CHAPTER VIII

The music of a spirited and tireless band of robins helped Christian to wake next morning. The character of their cheerful racket defined itself very slowly to his drowsy consciousness. He lay for a long time with closed eyes, listening to it, and letting his mind drift quite at random among the thoughts which it suggested. He knew they were robins because his hostess had said he would hear them; he lazily pictured to himself the tiny red-breasts gathered in the shrubbery outside, in obedience to some mysterious signal of hers, and singing to order thus briskly and unwearyingly to make good her promise.

In what gay, high spirits the little fellow sang! The sun must be shining, to account for so much happiness. He accepted the idea with a sense of profound pleasure, and appropriated it to his own wonderful case.

For him, it was as if happiness had never existed before.
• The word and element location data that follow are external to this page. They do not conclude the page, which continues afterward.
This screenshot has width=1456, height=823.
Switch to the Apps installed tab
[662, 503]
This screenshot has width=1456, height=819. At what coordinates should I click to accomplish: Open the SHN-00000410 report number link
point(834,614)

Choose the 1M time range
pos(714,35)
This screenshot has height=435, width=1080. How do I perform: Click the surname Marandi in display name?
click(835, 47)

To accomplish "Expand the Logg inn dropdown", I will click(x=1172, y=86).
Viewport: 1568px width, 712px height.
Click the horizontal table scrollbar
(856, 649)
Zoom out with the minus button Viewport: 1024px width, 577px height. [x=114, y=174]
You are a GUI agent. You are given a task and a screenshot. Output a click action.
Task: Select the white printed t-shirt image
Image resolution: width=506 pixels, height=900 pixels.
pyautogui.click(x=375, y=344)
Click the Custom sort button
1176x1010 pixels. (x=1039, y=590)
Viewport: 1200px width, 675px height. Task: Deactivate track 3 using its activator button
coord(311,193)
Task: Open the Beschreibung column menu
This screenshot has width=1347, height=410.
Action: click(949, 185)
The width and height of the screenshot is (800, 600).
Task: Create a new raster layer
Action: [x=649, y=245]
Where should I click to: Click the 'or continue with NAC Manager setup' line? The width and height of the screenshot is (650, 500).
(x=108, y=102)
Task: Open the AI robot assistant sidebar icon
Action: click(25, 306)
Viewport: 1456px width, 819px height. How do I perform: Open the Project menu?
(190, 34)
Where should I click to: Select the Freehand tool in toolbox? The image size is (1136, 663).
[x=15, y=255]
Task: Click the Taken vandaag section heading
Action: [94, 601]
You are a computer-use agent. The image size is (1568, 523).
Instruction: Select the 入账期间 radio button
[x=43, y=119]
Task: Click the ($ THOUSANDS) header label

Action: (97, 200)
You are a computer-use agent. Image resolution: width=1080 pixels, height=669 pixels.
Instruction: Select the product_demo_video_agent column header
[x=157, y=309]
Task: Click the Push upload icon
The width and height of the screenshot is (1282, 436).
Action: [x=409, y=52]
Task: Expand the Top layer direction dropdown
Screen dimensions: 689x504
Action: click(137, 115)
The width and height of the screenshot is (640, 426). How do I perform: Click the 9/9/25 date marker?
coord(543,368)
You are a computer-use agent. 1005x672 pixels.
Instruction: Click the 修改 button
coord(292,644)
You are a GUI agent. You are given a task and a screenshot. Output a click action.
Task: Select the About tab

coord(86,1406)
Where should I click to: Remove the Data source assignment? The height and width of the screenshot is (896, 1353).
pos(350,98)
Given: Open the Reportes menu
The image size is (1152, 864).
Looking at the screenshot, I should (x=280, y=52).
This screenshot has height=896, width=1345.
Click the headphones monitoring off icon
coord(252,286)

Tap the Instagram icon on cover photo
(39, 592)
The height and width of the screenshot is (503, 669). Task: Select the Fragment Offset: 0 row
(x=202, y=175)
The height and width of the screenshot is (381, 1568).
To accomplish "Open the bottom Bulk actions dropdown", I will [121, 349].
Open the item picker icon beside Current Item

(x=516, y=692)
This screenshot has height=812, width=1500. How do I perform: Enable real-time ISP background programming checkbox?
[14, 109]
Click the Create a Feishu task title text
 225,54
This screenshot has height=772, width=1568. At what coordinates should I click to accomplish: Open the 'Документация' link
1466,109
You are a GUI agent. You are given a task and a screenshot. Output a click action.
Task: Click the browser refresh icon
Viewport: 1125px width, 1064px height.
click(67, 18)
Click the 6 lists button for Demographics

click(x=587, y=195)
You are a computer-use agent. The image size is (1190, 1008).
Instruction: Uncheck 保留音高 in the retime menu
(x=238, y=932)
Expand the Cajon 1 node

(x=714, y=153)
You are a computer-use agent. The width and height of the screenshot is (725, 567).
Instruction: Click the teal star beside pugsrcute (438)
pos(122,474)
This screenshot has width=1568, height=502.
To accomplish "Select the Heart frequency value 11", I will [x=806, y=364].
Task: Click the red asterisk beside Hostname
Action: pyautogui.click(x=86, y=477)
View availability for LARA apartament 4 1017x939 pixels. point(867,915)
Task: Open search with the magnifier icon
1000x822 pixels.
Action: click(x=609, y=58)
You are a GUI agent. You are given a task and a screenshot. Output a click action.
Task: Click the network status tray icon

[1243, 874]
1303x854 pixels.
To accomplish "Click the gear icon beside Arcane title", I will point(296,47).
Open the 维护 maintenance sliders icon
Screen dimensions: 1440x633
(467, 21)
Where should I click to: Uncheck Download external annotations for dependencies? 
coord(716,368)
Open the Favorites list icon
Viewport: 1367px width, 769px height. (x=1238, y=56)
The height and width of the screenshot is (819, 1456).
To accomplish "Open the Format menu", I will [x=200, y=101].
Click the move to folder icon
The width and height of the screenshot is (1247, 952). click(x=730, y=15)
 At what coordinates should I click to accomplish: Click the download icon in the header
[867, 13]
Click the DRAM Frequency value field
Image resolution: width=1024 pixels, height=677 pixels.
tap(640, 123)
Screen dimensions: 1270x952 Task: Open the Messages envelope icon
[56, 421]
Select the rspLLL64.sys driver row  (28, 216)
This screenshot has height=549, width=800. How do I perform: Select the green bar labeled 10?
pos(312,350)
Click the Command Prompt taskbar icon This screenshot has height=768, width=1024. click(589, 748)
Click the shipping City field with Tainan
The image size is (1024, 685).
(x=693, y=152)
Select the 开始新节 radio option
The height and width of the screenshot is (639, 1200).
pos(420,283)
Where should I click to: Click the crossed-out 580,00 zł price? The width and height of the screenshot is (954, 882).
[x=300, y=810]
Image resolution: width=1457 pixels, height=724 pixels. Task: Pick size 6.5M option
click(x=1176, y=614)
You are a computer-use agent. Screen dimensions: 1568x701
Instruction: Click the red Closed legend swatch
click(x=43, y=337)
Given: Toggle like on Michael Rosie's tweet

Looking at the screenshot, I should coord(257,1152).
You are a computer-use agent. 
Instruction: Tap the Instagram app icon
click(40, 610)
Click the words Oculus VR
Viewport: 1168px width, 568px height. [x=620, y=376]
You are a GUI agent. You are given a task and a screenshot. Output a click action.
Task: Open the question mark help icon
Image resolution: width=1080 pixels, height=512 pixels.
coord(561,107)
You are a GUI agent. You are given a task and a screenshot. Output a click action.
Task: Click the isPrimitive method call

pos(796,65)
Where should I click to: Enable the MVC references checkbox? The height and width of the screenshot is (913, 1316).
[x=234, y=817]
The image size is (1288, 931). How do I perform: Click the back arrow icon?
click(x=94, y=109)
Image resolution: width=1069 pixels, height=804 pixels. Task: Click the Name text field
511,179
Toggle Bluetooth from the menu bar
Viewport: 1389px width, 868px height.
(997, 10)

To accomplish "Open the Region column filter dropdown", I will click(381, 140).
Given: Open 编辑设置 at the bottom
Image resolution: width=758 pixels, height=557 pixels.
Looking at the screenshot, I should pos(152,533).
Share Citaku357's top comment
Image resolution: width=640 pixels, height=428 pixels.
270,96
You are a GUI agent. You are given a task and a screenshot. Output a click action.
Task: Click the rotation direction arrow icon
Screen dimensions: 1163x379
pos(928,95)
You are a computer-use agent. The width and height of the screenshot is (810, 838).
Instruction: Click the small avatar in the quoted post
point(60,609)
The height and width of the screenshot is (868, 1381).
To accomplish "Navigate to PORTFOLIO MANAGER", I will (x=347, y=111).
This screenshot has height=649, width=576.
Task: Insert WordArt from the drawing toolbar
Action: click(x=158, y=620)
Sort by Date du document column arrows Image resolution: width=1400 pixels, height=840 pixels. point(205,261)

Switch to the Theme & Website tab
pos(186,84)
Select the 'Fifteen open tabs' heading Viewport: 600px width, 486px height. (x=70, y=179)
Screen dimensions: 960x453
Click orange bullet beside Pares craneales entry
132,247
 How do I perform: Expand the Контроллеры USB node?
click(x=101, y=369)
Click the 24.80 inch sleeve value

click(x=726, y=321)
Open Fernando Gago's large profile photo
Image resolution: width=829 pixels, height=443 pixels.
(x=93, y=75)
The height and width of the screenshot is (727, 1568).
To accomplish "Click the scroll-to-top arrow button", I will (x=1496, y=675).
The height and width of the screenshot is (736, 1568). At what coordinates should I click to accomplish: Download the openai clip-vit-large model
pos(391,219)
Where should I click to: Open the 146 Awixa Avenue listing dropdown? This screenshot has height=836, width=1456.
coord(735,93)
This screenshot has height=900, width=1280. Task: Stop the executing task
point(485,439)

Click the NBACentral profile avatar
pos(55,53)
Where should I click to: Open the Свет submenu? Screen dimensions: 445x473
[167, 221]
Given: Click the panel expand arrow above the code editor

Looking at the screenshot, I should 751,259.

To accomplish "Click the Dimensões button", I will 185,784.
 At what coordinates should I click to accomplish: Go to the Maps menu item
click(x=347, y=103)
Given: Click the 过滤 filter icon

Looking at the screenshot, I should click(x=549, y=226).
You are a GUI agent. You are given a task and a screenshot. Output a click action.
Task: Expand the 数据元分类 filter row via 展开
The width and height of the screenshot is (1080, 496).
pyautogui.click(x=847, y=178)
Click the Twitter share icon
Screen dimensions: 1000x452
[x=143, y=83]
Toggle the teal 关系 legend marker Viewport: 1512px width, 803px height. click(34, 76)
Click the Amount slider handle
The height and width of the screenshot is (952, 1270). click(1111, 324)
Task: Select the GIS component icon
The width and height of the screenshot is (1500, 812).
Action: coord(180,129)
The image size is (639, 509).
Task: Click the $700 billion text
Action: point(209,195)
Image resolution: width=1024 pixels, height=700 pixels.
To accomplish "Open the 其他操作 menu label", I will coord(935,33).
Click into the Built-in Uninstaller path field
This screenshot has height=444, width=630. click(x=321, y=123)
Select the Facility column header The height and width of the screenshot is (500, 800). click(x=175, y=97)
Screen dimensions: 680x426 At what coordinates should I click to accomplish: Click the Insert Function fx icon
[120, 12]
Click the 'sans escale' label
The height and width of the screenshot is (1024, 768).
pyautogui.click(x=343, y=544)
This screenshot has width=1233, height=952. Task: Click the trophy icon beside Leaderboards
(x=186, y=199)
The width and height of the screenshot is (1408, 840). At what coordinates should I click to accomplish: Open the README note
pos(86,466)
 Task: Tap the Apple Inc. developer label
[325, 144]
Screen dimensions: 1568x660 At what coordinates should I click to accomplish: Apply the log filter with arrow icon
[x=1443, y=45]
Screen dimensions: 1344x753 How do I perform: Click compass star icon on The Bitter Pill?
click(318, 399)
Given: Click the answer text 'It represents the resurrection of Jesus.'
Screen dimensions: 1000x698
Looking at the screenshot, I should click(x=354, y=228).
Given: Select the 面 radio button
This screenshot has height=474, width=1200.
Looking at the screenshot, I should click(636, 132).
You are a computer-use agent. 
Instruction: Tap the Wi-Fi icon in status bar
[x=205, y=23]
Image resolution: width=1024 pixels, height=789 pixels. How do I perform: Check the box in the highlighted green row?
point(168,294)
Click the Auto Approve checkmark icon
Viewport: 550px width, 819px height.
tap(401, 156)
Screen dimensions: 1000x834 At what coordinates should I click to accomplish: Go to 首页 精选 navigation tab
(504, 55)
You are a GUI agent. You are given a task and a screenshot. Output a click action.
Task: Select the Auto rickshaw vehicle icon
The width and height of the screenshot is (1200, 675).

“‘Wilt thou have music? Hark! Apollo plays,

And twenty cagéd nightingales do sing.’”

He murmured the lines in indolent reverie, then opened his eyes, and smiled to think where he was, and what he had become a part of. Lifting himself on his elbow, he looked about him. The beauties of the apartment had not been lost upon him the previous evening. He had carried them with him in vague processional magnificence on his devious march through dreamland; he surveyed them again now in the morning light, rising after a while to pull aside the curtains, and bring in the full sunshine.

The room was, he said over and over to himself, ‘the most exquisite thing he had ever seen. The ruling color was of some blue which could almost be thought a green, and which, embraced as complementary decoration many shades of ocher and soft yellowish browns in woodwork, and in the thick, fleecy rugs underfoot. Around the four sides, at the level of his eyes, ran a continuous band of portraits—the English drawings of Holbein reproduced in the dominant tint of the room, set solidly into the wall, and separated from one another only by thin strips of the same tawny oak which framed them at top and bottom. The hooded, high-bosomed ladies, the cavaliers in hats and plumes and pointed beards, the smoothfaced, shrewd-eyed prelates and statesmen in their caps and fur, all knew him this morning for one of their own, as he went along, still in his nightshirt, and inspected them afresh. They appeared to greet him, and he beamed at them in response.

A dim impression of the earlier morning, which had seemed a shadowy passing phase of his dreams, revealed itself now to him as a substantial fact. Some one had been in the room, moving noiselessly about, and had spread forth for his use a great variety of articles of clothing and of the toilet, most of which he beheld for the first time. Overnight, his cousin Emanuel’s insistence upon his regarding everything in the house as his own for the time being, had had no definite significance to his mind. He looked now through the array of silks and fine cloths, of trinkets in ivory and silver and polished metals, and began dressing himself with a long sigh of delight.